Asadurilla de cordero al vino blanco
La asadurilla de cordero al vino blanco es un guiso recio y honesto, heredero directo de la cocina rural que aprovechaba cada parte del animal. Con hígado, corazón y riñones guisados lentamente en vino blanco, cebolla y laurel, esta receta ofrece una textura tierna y un sabor profundo. El vino suaviza la intensidad de las vísceras, mientras la salsa espesa y aromática invita a disfrutarla con pan o arroz blanco. Plato tradicional, de alma campesina y gusto auténtico.
Ingredientes
- 1 asadurilla de cordero (hígado, corazón, riñones y otras vísceras)
- 2 cebollas
- 1 hoja de laurel
- 3 cucharadas de salsa de tomate
- 1 vaso de vino blanco
- 1 vaso de caldo
- 1 cucharada de harina
- Perejil fresco picado
- Aceite de oliva virgen extra
- Sal al gusto
Elaboración paso a paso
- Limpia con cuidado la asadurilla eliminando telillas, nervios y exceso de grasa. Lava con agua fría, escurre y corta en trozos medianos. Sazona y reserva.
- En una cazuela amplia, calienta un fondo de aceite de oliva. Añade las cebollas picadas y deja pochar lentamente hasta que estén blandas y transparentes.
- Agrega la asadurilla troceada, remueve y rehoga durante unos minutos hasta que cambie de color y suelte sus jugos naturales.
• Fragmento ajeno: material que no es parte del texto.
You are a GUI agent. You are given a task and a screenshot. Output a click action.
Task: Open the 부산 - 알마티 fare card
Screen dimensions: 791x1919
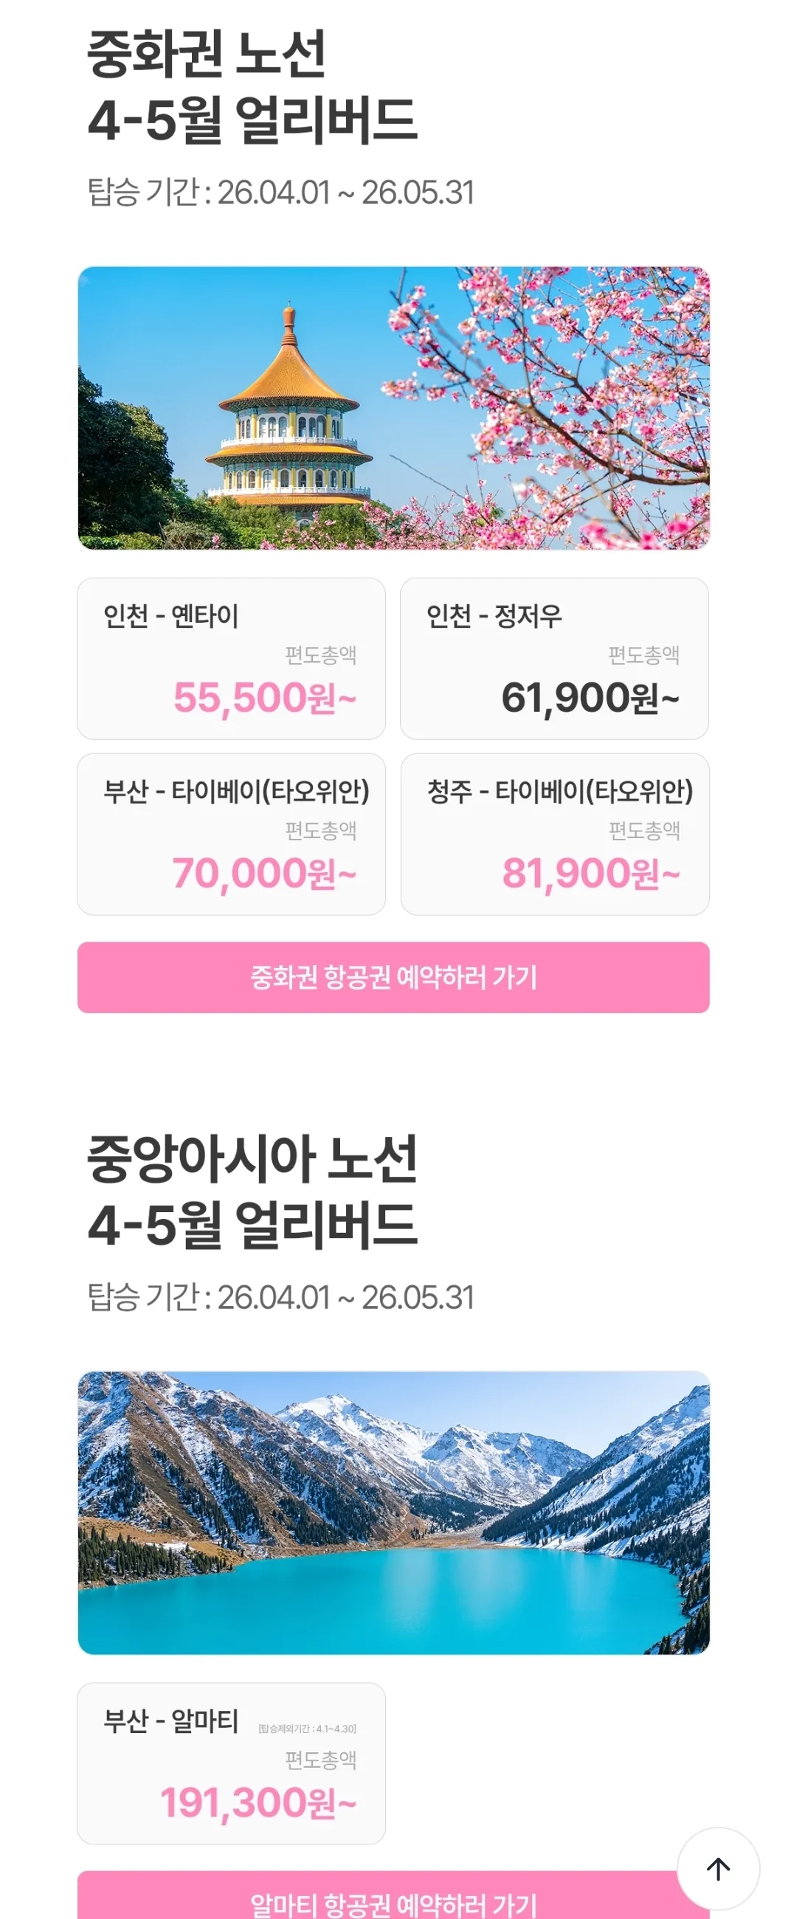(232, 1763)

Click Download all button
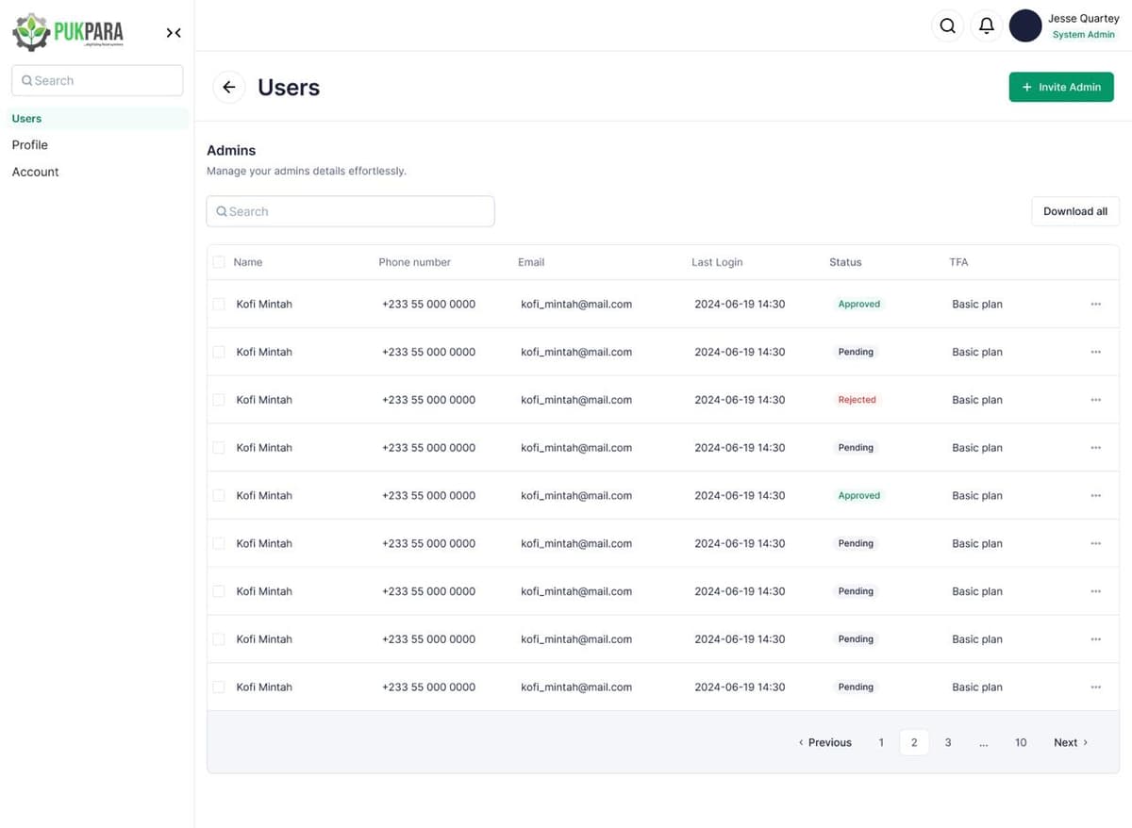1074,212
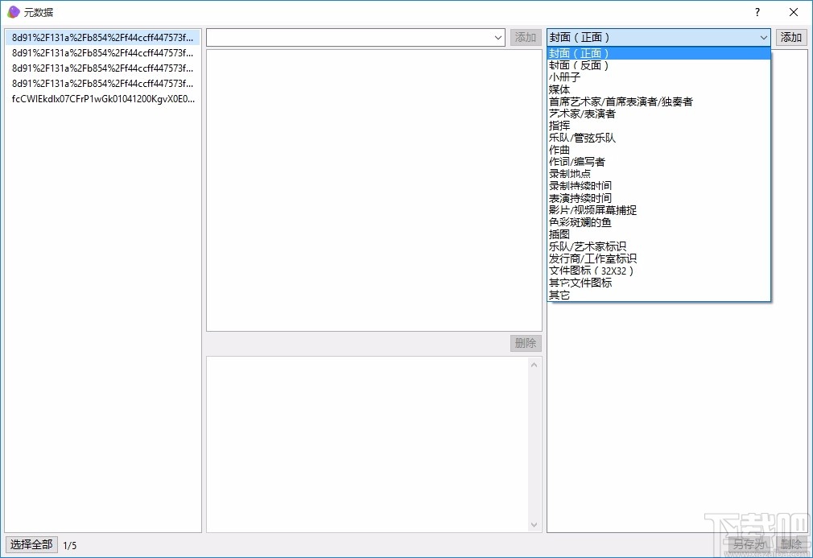Open the Help via the question mark button
The image size is (813, 558).
(x=756, y=12)
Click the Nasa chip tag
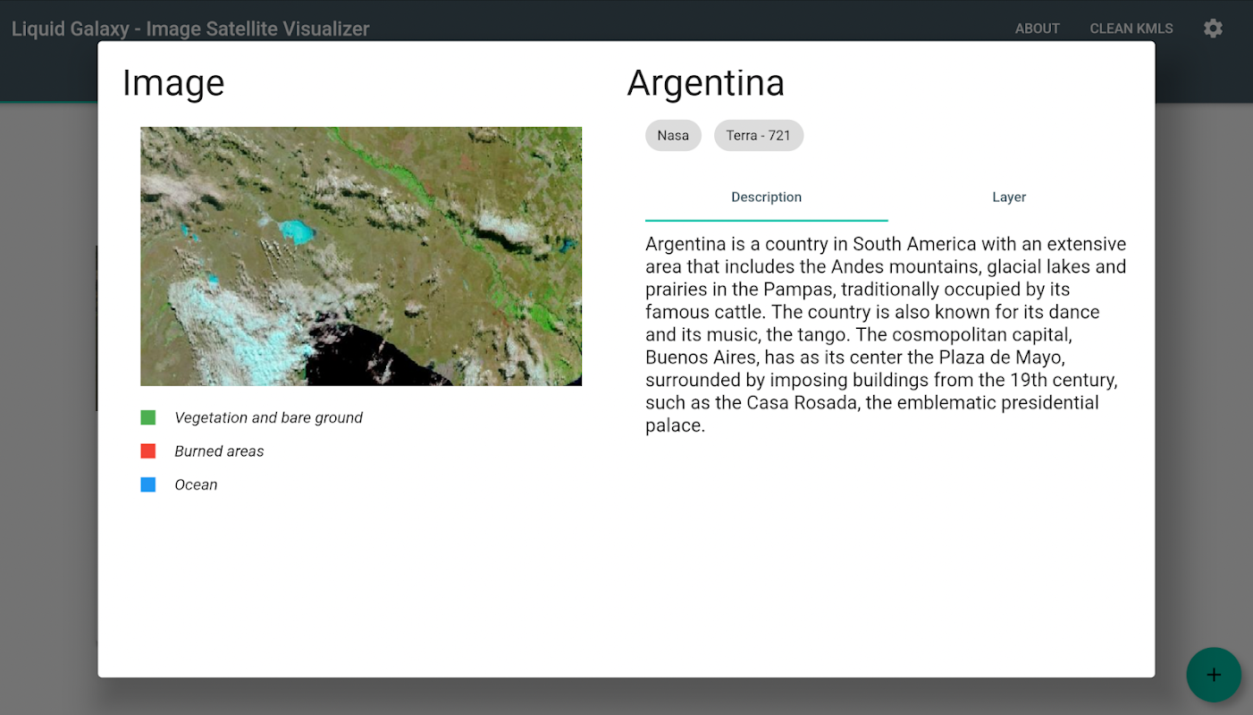The width and height of the screenshot is (1253, 715). (x=673, y=136)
- Espolvorea la harina, mezcla bien y deja cocinar brevemente para eliminar el sabor a crudo, sin dejar que se queme.
- Incorpora la hoja de laurel, la salsa de tomate, el vino blanco y el caldo. Remueve el fondo y deja hervir a fuego vivo durante unos 8 minutos para que el alcohol se evapore.
- Baja el fuego y cocina tapado durante unos 25-30 minutos, removiendo de vez en cuando, hasta que las asaduras estén tiernas y la salsa haya espesado.
- Rectifica de sal, espolvorea perejil fresco y sirve caliente acompañado de arroz blanco o pan casero.
Consejo: si prefieres una salsa más fina, puedes pasarla por el pasapurés antes de volver a incorporar las piezas. Este guiso está aún mejor al día siguiente, cuando los sabores se han asentado plenamente.